Texas Lawyers that combine writs of garnishment with foreign judgments will usually be more successful.

Foreign judgments (judgments issued by courts in other states and then given to us to domesticate in Texas) are interesting work for us. That's because the debtor is usually caught unaware once we start the process of domesticating the judgment. Even though they know a judgment has been entered against them in the foreign state, they are almost always surprised to learn that we domesticated the judgment.

One of our favorite things to do is to file the both the foreign judgment and the writ of garnishment within a few minutes of each other. This way the debtor has no idea what is coming as they won't have notice of the judgment domestication until well after the writ of garnishment has been served on their bank.

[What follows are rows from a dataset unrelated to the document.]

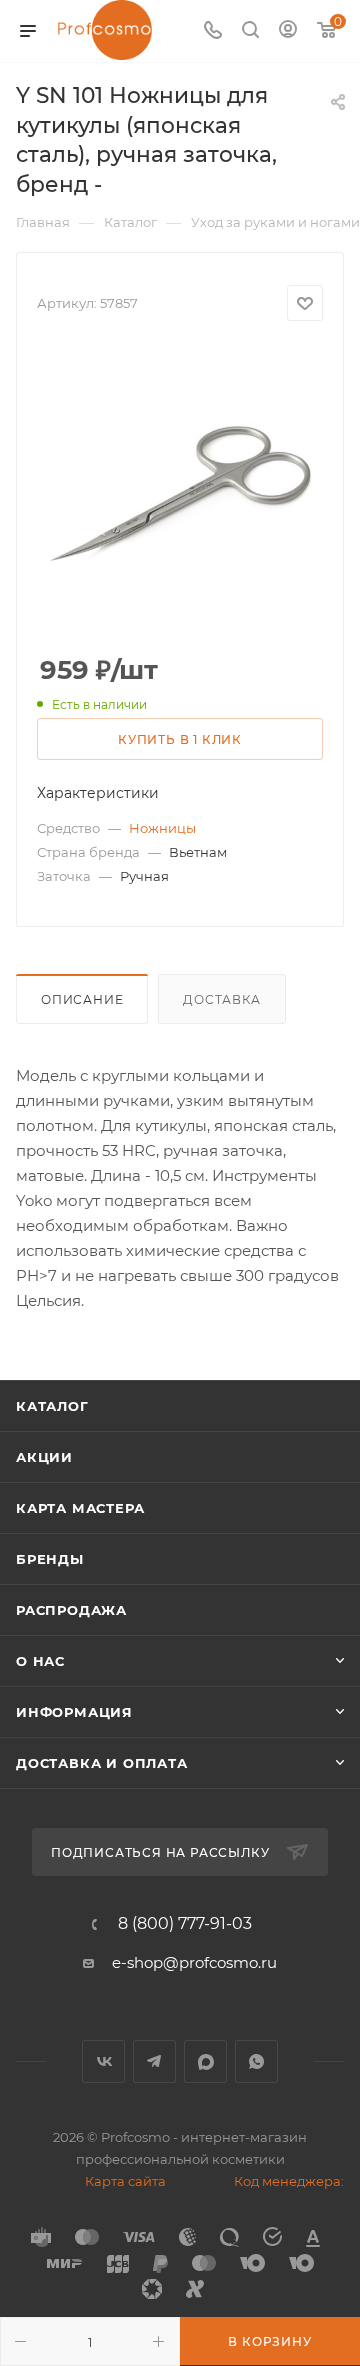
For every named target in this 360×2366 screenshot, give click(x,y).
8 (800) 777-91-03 (185, 1924)
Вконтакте (103, 2061)
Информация (74, 1712)
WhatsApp (256, 2061)
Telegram (154, 2061)
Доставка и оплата (102, 1763)
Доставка (221, 999)
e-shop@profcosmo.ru (194, 1962)
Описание (82, 999)
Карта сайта (125, 2181)
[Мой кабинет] (288, 31)
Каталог (52, 1406)
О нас (40, 1661)
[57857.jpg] (180, 489)
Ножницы (162, 828)
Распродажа (71, 1610)
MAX (205, 2061)
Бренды (50, 1559)
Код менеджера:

In one case we filed the foreign judgment and the writ of garnishment within a few minutes of each other one morning. The writ of garnishment was served within a few hours that afternoon. The next day we received a fax from the bank's lawyer confirming the amount of the judgment and letting us know the debtor had plenty of funds to cover the amount of the foreign judgment.

Within an hour the lawyer for the debtor called. He asked us to dismiss our garnishment in exchange for a payout over 60 days. Naturally, we declined.
It turns out that the debtor had just borrowed a large sum of money to pay off another obligation and that transaction had not closed. Our garnishment froze the account and the rest is history.

The client in this story had kept copies of checks and the credit application. With that information we were able to collect the judgment in 72 hours.

Are you accumulating banking information on your customers?